You can use wordStart to find the line-ending hyphenation.
Actually, you can't. If a <charParams> element contains a single hyphen, /and/ if it is the last <charParams> element of a <line> element, /then/ you can conclude that it is line ending hyphenation. But just knowing it is line-ending isn't enough. The FineReader interface (and the HTML file generated from the "fromabbyy.php" script) also indicates whether line-ending hyphenation is hard or soft. In the file I'm looking at right now, I can't see any way to distinguish between the hyphen in "hard-working" (which is hard) and the hyphen in "prop-erty" (which is soft). How do I use the Abbyy markup to make this distinction?
With this information, and a little JavaScript programming, I believe it would be possible to put together a web-based interface which could mimic the behavior of the Fine Reader interface.
I think the hard part is how to store the edits.

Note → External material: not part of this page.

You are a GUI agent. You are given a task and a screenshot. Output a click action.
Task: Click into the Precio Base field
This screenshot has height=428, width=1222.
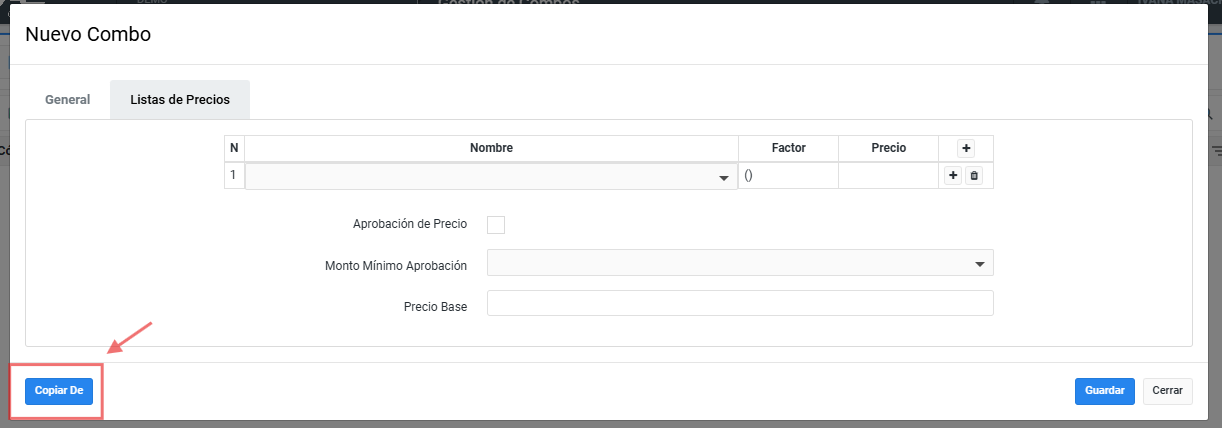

Storing the edits is the easiest part (depending, of course, on how the edits are created). All you need is an unambiguous way to link a character in the editor with a character in the file. The "l,t,r,b" attributes may provide just such a unique identifier. It's also possible that such a thing could be accomplished using XPATH. Setting the "proofed" attribute on a <charParams> element should be a signal that "a human being has accepted this, don't mess with it again." When I built my proof-of-concept web-based editing system last year, I simply split the document into page-sized HTML files, and passed an entire page file to Kupu, which is a JavaScript-based HTML editor (part of one of the Apache projects, I forget which). When the user was done editing and pressed the "Save" button, the HTML document was posted back to the server where a very simple Java servlet committed the file into a CVS repository. The working directory of the repository was set as an Apache document directory, so CVS would maintain a versioning history (to protect against cyber-vandalism) but the Web Server would always return the most current version. Saving incremental edits is a problem that has been solved over and over again. By leveraging other peoples' efforts, I'm sure that this would be the easiest part of the entire scheme.
I'm forced to conclude that the source for Ken's fromabbyy.php script is /not/ any of the files that are part of the standard download location. If the files he uses /are/ publically available, so far we don't know where they are stored.
The abbyy.xml is the source for Ken's fromabbyy.php
If you say so I've no choice but to believe you. But the output from the script has FineReader fingerprints all over it. It is so similar to the HTML output I see directly from FineReader that I have a hard time believing that FineReader itself did not generate the HTML. Why would the script take well-formed XML and convert it to non-well-formed SGML/HTML? If the input to the "fromabbyy.php" script is a *_abbyy.xml file, then the script must be passing that file to the FineReader engine to produce the HTML output. How is that done? I own a copy of FineReader, can I do it too?